Task description:
Convert the listing below into a Markdown table with the columns "No." and "Line", placing each line in its own numbered row. Omit blank lines.

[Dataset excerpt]

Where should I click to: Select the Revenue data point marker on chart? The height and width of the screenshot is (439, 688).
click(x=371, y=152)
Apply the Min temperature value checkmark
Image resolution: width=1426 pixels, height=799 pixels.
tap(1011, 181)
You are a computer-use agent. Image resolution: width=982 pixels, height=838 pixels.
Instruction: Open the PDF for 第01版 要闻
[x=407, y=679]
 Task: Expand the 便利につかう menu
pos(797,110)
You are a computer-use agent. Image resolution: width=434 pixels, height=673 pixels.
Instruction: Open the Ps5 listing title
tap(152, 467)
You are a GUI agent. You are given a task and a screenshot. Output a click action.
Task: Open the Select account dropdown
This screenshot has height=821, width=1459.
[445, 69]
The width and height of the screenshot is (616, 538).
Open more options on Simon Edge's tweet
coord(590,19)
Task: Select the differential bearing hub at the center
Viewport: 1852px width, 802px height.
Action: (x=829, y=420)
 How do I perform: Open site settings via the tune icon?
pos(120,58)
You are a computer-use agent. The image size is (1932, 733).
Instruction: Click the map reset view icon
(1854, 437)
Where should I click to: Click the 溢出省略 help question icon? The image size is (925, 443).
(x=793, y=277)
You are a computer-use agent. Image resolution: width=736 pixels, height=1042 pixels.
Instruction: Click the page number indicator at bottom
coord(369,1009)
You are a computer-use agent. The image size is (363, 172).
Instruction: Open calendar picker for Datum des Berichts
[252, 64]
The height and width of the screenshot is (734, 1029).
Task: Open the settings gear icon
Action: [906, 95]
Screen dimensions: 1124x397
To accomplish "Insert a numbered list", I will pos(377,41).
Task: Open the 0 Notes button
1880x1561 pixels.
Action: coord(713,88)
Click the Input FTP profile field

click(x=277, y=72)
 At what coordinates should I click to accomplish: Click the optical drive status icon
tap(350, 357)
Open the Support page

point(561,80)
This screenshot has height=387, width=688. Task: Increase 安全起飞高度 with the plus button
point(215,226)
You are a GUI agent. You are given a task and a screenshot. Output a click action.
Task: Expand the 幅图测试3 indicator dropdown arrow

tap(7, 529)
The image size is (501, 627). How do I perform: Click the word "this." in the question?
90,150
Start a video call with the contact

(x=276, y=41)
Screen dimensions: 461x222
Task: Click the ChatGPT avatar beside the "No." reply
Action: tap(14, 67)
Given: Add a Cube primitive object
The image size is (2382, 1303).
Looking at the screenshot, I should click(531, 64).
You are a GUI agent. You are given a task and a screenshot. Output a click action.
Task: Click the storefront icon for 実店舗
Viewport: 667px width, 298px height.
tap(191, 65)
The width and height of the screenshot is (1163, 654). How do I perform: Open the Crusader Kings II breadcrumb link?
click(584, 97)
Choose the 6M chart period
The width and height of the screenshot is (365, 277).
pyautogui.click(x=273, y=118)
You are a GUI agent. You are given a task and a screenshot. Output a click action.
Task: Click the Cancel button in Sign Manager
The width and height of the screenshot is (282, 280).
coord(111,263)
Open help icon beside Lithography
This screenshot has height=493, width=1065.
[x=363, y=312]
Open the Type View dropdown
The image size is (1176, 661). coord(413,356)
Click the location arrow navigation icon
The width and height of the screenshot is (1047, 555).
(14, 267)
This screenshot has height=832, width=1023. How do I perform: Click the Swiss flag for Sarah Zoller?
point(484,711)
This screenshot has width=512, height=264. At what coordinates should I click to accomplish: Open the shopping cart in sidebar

In response:
| No. | Line |
|---|---|
| 1 | Where should I click to: Select the Revenue data point marker on chart? The height and width of the screenshot is (439, 688). |
| 2 | click(x=371, y=152) |
| 3 | Apply the Min temperature value checkmark |
| 4 | Image resolution: width=1426 pixels, height=799 pixels. |
| 5 | tap(1011, 181) |
| 6 | You are a computer-use agent. Image resolution: width=982 pixels, height=838 pixels. |
| 7 | Instruction: Open the PDF for 第01版 要闻 |
| 8 | [x=407, y=679] |
| 9 |  Task: Expand the 便利につかう menu |
| 10 | pos(797,110) |
| 11 | You are a computer-use agent. Image resolution: width=434 pixels, height=673 pixels. |
| 12 | Instruction: Open the Ps5 listing title |
| 13 | tap(152, 467) |
| 14 | You are a GUI agent. You are given a task and a screenshot. Output a click action. |
| 15 | Task: Open the Select account dropdown |
| 16 | This screenshot has height=821, width=1459. |
| 17 | [445, 69] |
| 18 | The width and height of the screenshot is (616, 538). |
| 19 | Open more options on Simon Edge's tweet |
| 20 | coord(590,19) |
| 21 | Task: Select the differential bearing hub at the center |
| 22 | Viewport: 1852px width, 802px height. |
| 23 | Action: (x=829, y=420) |
| 24 |  How do I perform: Open site settings via the tune icon? |
| 25 | pos(120,58) |
| 26 | You are a computer-use agent. The image size is (1932, 733). |
| 27 | Instruction: Click the map reset view icon |
| 28 | (1854, 437) |
| 29 | Where should I click to: Click the 溢出省略 help question icon? The image size is (925, 443). |
| 30 | (x=793, y=277) |
| 31 | You are a computer-use agent. Image resolution: width=736 pixels, height=1042 pixels. |
| 32 | Instruction: Click the page number indicator at bottom |
| 33 | coord(369,1009) |
| 34 | You are a computer-use agent. The image size is (363, 172). |
| 35 | Instruction: Open calendar picker for Datum des Berichts |
| 36 | [252, 64] |
| 37 | The height and width of the screenshot is (734, 1029). |
| 38 | Task: Open the settings gear icon |
| 39 | Action: [906, 95] |
| 40 | Screen dimensions: 1124x397 |
| 41 | To accomplish "Insert a numbered list", I will pos(377,41). |
| 42 | Task: Open the 0 Notes button |
| 43 | 1880x1561 pixels. |
| 44 | Action: coord(713,88) |
| 45 | Click the Input FTP profile field |
| 46 | click(x=277, y=72) |
| 47 |  At what coordinates should I click to accomplish: Click the optical drive status icon |
| 48 | tap(350, 357) |
| 49 | Open the Support page |
| 50 | point(561,80) |
| 51 | This screenshot has height=387, width=688. Task: Increase 安全起飞高度 with the plus button |
| 52 | point(215,226) |
| 53 | You are a GUI agent. You are given a task and a screenshot. Output a click action. |
| 54 | Task: Expand the 幅图测试3 indicator dropdown arrow |
| 55 | tap(7, 529) |
| 56 | The image size is (501, 627). How do I perform: Click the word "this." in the question? |
| 57 | 90,150 |
| 58 | Start a video call with the contact |
| 59 | (x=276, y=41) |
| 60 | Screen dimensions: 461x222 |
| 61 | Task: Click the ChatGPT avatar beside the "No." reply |
| 62 | Action: tap(14, 67) |
| 63 | Given: Add a Cube primitive object |
| 64 | The image size is (2382, 1303). |
| 65 | Looking at the screenshot, I should click(531, 64). |
| 66 | You are a GUI agent. You are given a task and a screenshot. Output a click action. |
| 67 | Task: Click the storefront icon for 実店舗 |
| 68 | Viewport: 667px width, 298px height. |
| 69 | tap(191, 65) |
| 70 | The width and height of the screenshot is (1163, 654). How do I perform: Open the Crusader Kings II breadcrumb link? |
| 71 | click(584, 97) |
| 72 | Choose the 6M chart period |
| 73 | The width and height of the screenshot is (365, 277). |
| 74 | pyautogui.click(x=273, y=118) |
| 75 | You are a GUI agent. You are given a task and a screenshot. Output a click action. |
| 76 | Task: Click the Cancel button in Sign Manager |
| 77 | The width and height of the screenshot is (282, 280). |
| 78 | coord(111,263) |
| 79 | Open help icon beside Lithography |
| 80 | This screenshot has height=493, width=1065. |
| 81 | [x=363, y=312] |
| 82 | Open the Type View dropdown |
| 83 | The image size is (1176, 661). coord(413,356) |
| 84 | Click the location arrow navigation icon |
| 85 | The width and height of the screenshot is (1047, 555). |
| 86 | (14, 267) |
| 87 | This screenshot has height=832, width=1023. How do I perform: Click the Swiss flag for Sarah Zoller? |
| 88 | point(484,711) |
| 89 | This screenshot has width=512, height=264. At what coordinates should I click to accomplish: Open the shopping cart in sidebar |